Re: [DISCUSS] KIP-315: Stream Join Sticky Assignor

Posted by "Matthias J. Sax" <ma...@confluent.io>.
Mike,

I am still not sure, why we need to add this assignor to the project.
Even after you pointed out that you cannot use Kafka Streams, the idea
of the consumer to make the `PartitionAssignor` interface public and
plugable is, that the project does not need to add strategies for all
kind of use cases, but that people can customize the assignors to their
needs.

My main question is: how generic is this use case (especially with Kafka
Streams offering joins out-of-the-box) and do we really need to add it?
So far, it seems ok to me, if you just write a custom assignor and plug
it into the consumer. I don't see a strong need to add it to the Kafka
code base. Basically, it breaks down to

- How many people use joins?
- How many people can or can't use Kafka Streams joins?
- To what extend can Kafka Streams be improved to increase the use-case
coverage?
- How many people would benefit? (ie, even with adding this assignor,
they might still be users who need to customize their own assignors
because their join-use-case is still different to yours.)

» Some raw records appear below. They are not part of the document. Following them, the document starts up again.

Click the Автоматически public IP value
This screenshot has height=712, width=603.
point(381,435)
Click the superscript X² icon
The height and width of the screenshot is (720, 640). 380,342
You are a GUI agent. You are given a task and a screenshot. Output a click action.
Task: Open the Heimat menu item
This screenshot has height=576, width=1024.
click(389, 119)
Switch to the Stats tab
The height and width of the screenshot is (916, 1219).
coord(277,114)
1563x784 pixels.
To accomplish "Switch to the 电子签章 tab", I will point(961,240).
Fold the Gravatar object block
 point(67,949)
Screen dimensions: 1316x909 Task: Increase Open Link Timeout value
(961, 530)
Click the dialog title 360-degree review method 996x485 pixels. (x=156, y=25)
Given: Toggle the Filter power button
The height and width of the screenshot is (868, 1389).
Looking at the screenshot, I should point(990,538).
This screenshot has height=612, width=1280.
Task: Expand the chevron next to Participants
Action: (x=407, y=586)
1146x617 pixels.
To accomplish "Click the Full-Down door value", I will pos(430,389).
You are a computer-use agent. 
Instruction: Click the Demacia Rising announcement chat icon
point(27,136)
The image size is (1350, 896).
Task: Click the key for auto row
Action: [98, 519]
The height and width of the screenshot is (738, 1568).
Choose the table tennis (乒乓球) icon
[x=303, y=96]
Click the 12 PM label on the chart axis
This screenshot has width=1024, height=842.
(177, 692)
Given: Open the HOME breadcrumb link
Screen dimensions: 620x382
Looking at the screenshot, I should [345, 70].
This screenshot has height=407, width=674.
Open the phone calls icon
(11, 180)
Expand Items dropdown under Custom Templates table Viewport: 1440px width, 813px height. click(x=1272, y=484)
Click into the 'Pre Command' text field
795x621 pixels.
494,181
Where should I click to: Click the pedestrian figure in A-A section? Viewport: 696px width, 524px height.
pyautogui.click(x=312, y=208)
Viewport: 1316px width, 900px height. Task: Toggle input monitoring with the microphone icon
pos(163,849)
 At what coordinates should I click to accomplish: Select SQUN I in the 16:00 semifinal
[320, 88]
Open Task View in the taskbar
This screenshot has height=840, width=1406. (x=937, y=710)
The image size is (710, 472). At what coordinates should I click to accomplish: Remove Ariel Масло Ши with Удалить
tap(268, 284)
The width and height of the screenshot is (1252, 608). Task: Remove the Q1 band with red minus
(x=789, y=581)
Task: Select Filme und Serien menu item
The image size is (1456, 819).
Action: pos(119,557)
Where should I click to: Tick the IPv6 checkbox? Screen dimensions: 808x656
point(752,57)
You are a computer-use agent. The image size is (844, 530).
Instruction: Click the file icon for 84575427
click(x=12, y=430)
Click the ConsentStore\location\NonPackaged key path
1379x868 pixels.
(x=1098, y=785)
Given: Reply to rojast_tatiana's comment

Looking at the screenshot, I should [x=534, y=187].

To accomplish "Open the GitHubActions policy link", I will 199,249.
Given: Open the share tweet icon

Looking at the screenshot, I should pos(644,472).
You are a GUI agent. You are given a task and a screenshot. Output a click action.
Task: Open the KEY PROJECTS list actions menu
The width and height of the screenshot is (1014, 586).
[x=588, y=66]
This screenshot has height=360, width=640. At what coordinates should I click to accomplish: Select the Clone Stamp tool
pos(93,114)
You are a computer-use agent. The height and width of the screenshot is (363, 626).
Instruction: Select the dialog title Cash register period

Also note, that in Kafka Streams you could still provide a custom state
store implementation (with or without using a compacted changelog) and a
`Processor` or `Transformer` to implement a custom join. Even if this
might not work for your specific case, it might work for many other
people who want to customer a join instead of using Kafka Streams'
out-of-the-box join.


Can you elaborate why you think it needs to be part of Kafka directly?


One last question:

> - Our state has a high eviction rate, so kafka compacted topics are not ideal for storing the changelog. The compaction cannot keep up and the topic will be majority tombstones when it is read on partition reassignment. We are using a KV store the "change log" instead.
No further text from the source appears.